→ Directions for this task:
The records below must be reproduced in full and without error.

##### The data #####

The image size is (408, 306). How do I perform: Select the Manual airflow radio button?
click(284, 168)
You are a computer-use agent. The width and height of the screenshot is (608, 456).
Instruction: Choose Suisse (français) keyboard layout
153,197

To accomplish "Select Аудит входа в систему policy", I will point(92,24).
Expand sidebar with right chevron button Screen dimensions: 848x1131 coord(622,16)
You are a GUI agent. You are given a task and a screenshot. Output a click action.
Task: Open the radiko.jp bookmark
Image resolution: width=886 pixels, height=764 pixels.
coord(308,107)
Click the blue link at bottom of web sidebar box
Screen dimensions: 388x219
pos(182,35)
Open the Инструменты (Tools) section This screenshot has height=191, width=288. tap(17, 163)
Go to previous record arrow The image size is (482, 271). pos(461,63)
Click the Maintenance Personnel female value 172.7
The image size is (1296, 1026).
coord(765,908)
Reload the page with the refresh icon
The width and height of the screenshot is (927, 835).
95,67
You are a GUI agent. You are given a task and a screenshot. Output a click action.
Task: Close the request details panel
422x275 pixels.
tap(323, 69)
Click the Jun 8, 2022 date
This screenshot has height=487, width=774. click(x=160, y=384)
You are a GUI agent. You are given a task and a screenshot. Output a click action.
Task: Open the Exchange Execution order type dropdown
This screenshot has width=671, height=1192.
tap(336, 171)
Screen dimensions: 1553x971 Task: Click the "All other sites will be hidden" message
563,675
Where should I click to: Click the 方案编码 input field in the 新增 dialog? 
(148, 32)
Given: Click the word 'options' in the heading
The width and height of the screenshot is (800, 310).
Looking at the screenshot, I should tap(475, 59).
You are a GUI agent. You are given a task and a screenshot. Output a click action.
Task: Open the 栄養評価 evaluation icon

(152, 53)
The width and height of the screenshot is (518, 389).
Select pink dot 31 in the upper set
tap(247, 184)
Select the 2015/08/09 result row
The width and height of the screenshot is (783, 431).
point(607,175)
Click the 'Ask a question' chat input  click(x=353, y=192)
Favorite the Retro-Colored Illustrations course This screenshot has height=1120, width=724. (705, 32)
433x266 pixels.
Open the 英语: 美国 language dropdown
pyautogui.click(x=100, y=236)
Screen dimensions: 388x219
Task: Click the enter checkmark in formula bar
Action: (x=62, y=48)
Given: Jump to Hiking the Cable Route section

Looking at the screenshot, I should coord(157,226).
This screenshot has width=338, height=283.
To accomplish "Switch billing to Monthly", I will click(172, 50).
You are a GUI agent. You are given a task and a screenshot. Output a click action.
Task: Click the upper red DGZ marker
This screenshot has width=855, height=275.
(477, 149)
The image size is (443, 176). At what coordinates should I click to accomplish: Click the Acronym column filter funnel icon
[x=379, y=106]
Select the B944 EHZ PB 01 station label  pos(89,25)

#####

→ Answer space:
The image size is (408, 306). How do I perform: Select the Manual airflow radio button?
click(284, 168)
You are a computer-use agent. The width and height of the screenshot is (608, 456).
Instruction: Choose Suisse (français) keyboard layout
153,197

To accomplish "Select Аудит входа в систему policy", I will point(92,24).
Expand sidebar with right chevron button Screen dimensions: 848x1131 coord(622,16)
You are a GUI agent. You are given a task and a screenshot. Output a click action.
Task: Open the radiko.jp bookmark
Image resolution: width=886 pixels, height=764 pixels.
coord(308,107)
Click the blue link at bottom of web sidebar box
Screen dimensions: 388x219
pos(182,35)
Open the Инструменты (Tools) section This screenshot has height=191, width=288. tap(17, 163)
Go to previous record arrow The image size is (482, 271). pos(461,63)
Click the Maintenance Personnel female value 172.7
The image size is (1296, 1026).
coord(765,908)
Reload the page with the refresh icon
The width and height of the screenshot is (927, 835).
95,67
You are a GUI agent. You are given a task and a screenshot. Output a click action.
Task: Close the request details panel
422x275 pixels.
tap(323, 69)
Click the Jun 8, 2022 date
This screenshot has height=487, width=774. click(x=160, y=384)
You are a GUI agent. You are given a task and a screenshot. Output a click action.
Task: Open the Exchange Execution order type dropdown
This screenshot has width=671, height=1192.
tap(336, 171)
Screen dimensions: 1553x971 Task: Click the "All other sites will be hidden" message
563,675
Where should I click to: Click the 方案编码 input field in the 新增 dialog? 
(148, 32)
Given: Click the word 'options' in the heading
The width and height of the screenshot is (800, 310).
Looking at the screenshot, I should tap(475, 59).
You are a GUI agent. You are given a task and a screenshot. Output a click action.
Task: Open the 栄養評価 evaluation icon

(152, 53)
The width and height of the screenshot is (518, 389).
Select pink dot 31 in the upper set
tap(247, 184)
Select the 2015/08/09 result row
The width and height of the screenshot is (783, 431).
point(607,175)
Click the 'Ask a question' chat input  click(x=353, y=192)
Favorite the Retro-Colored Illustrations course This screenshot has height=1120, width=724. (705, 32)
433x266 pixels.
Open the 英语: 美国 language dropdown
pyautogui.click(x=100, y=236)
Screen dimensions: 388x219
Task: Click the enter checkmark in formula bar
Action: (x=62, y=48)
Given: Jump to Hiking the Cable Route section

Looking at the screenshot, I should coord(157,226).
This screenshot has width=338, height=283.
To accomplish "Switch billing to Monthly", I will click(172, 50).
You are a GUI agent. You are given a task and a screenshot. Output a click action.
Task: Click the upper red DGZ marker
This screenshot has width=855, height=275.
(477, 149)
The image size is (443, 176). At what coordinates should I click to accomplish: Click the Acronym column filter funnel icon
[x=379, y=106]
Select the B944 EHZ PB 01 station label  pos(89,25)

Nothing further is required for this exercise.